- Born: 19 April 1902 Bournemouth, England
- Died: 30 December 1979 (aged 77)
- Education: University of Edinburgh
- Awards: FInstP
- Scientific career
- Fields: Physics

= Charles Bruce (physicist) =

Scottish electrical engineer and amateur astrophysicist

Charles Edward Rhodes Bruce (C.E.R. Bruce) (19 Apr 1902 in Shettleston – 30 Dec 1979) was a Scottish electrical engineer and amateur astrophysicist.

==Education and career==
Bruce was the son of a tailor. His family moved soon after his birth from Glasgow to Newport-on-Tay, where he went to primary school. At the age of 14, he went to Dundee to be educated at the High School of Dundee. He then matriculated at the University of Edinburgh where he graduated MA and BSc in 1924 with First Class Honours in Mathematics and Natural Philosophy.

He then started training at the Moray House Teachers Training College, and was offered teaching positions at the High School of Dundee and Daniel Stewart's College, where he had carried out his practical teacher training; instead, he joined the Electrical Research Association (now ERA Technology Ltd) in Leatherhead, England, on the recommendation of his former professor, E. T. Whittaker.

Bruce was elected as a fellow of the Institute of Physics in 1946 and of the Institute of Electrical Engineers in 1947. In 1952, he submitted his papers on electrical discharges to Edinburgh University and was subsequently awarded a Doctorate of Science in 1953.

Bruce retired from ERA in 1967. He married in 1971, late in his life, Jenny Davidson, a childhood friend to whom he had been briefly engaged while he was a university student. He died in 1979, after a long illness.

==Electrical work==
Bruce's first years at ERA were spent working on the analysis of oil-based circuit breakers. He published a sequence of papers on the subject including one that won the Institute of Electrical Engineers' Kelvin Premium award, and helped keep ERA on top of the then-rapid growth in circuit breaker technology. In 1939, still at ERA, he shifted his attention to lightning. His 1941 paper "The lightning discharge" is heavily cited, and was again the winner of the Kelvin premium.
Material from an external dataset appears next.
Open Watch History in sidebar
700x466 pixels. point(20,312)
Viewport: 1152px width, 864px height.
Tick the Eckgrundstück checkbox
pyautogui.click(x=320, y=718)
His contributions included a significant strengthening of the electrical gradients known to occur in lightning strikes, and a demonstration that grounding of transmission lines may be counterproductive.

==Astrophysics==
Beginning in 1941, when he attended a lecture on astrophysics at Edinburgh University, Bruce's own interests headed in the same direction. He immediately developed a theory that solar prominences consisted of electrical discharges in plasma, rather than of moving solar matter, and he eventually published over 100 papers concerning the electrical basis of various cosmological phenomena. However, his work in this area has been largely ignored by mainstream science.